OP explained the current issue.
“Fast forward twenty or so years. I always expressed my love of skating to my husband.”
“Not continuing with my training was a huge regret of mine. And about three christmases ago, wouldn’t you know that he got me a pair of figure skates. It was one of the best gifts I could have received.”
“It killed me to have to wait until new year’s day to go to public skating, but the day finally came.”
“It took me a few minutes to get used to being on the ice again, but I was having fun. But within an hour and a half, I took a bad fall and broke my wrist.”
“I decided that once I healed I would get myself some lessons again.”
OP went all in.
“I started with group lessons but quickly found a coach for private lessons. I worked with her several hours a week.”
“At this point, I work with a different coach, and I’m doing seven hours of lessons each week, and I’m skating on my own for an additional seven hours.”
“This is quite expensive, obviously.”
“I calculated what I’m spending, and it’s easily 25k per year. This includes lessons, ice time, competitions, costumes, and skates.”
“My husband wants me to spend 15k less, but I’m not willing to compromise for a bunch of reasons: skating helped me quit smoking; it has relaxed my mental health issues to the point that I no longer require medication; and I’m progressing quickly.”
“I’m old for a figure skater, so I only have a few more years to reach my goals. I’m on way way to being a great skater.”
“The rest of my money goes to things like car payment, vacations, misc. bills. I give my husband about $600 monthly to save. He handles all the regular living expenses.”
“He keeps reminding me that I’m selfish and need to contribute more, but because of the above reasons, I’m not willing to budge, even though I’m pretty sure IATA.”
“What’s the verdict?”
Redditors gave their opinions on the situation by declaring:
- NTA – Not The A**hole
- YTA – You’re The A**hole
- NAH – No A**holes Here
- ESH – Everyone Sucks Here
Redditors were conflicted about who was at fault.

_WHAT IS NEEDED_
In the figure skating post, how much does the writer calculate she spends on skating each year?

_INFORMATION_
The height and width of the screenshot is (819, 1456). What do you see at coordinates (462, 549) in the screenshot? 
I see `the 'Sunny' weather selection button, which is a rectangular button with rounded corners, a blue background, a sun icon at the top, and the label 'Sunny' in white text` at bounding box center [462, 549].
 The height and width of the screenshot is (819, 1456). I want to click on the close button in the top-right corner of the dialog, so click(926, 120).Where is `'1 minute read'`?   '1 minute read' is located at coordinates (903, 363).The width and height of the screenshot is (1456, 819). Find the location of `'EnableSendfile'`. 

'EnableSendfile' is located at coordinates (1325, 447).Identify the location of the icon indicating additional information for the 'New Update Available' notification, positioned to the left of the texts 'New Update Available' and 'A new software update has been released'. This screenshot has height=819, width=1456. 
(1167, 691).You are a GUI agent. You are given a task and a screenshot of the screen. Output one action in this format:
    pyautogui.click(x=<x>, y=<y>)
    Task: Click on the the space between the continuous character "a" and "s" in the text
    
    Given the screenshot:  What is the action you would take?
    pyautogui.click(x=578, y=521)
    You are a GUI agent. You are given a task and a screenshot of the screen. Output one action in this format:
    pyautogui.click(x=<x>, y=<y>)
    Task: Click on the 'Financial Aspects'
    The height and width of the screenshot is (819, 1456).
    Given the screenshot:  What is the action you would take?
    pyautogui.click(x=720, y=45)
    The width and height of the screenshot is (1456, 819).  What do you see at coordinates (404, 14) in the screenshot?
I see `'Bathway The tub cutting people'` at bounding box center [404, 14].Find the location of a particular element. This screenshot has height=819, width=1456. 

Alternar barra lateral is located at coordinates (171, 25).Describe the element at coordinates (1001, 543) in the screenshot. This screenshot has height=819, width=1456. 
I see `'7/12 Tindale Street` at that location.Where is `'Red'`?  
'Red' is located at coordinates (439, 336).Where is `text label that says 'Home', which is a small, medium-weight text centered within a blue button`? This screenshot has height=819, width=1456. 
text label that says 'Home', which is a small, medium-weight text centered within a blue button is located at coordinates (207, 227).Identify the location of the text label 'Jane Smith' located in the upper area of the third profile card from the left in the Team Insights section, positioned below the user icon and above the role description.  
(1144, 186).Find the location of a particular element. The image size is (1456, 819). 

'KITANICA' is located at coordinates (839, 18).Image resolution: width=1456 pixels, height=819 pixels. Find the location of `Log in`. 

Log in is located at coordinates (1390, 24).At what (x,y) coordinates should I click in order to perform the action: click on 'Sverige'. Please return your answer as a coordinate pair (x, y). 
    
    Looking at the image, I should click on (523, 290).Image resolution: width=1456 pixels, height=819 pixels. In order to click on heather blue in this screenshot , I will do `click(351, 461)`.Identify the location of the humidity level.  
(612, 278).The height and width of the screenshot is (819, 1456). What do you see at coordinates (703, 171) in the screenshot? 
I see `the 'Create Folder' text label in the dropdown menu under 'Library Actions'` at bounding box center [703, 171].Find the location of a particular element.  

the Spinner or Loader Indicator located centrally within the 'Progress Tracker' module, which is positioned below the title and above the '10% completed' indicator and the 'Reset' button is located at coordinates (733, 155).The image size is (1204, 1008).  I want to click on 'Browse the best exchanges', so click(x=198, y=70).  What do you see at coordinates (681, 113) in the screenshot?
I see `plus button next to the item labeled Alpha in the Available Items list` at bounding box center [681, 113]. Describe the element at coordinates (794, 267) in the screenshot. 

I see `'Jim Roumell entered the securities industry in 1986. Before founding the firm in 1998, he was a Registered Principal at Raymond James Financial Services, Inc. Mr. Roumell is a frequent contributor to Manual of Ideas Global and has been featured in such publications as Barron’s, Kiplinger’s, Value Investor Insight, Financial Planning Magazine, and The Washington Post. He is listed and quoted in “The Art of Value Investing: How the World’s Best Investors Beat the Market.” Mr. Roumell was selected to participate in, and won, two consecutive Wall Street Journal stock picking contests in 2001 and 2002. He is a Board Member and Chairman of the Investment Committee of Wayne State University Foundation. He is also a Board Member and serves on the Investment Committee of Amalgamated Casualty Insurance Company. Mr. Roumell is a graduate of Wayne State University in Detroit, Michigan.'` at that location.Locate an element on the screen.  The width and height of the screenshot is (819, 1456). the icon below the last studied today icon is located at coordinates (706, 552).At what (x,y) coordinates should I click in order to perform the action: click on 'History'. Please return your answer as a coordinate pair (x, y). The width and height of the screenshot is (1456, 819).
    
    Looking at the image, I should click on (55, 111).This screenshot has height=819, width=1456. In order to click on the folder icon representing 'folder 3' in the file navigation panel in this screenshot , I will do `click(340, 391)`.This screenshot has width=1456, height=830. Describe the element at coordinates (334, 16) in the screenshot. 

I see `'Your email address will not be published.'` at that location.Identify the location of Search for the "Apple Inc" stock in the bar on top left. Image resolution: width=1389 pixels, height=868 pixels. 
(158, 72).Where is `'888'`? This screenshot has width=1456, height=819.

_ANSWER FOR THE TASK_
Easily 25k per year.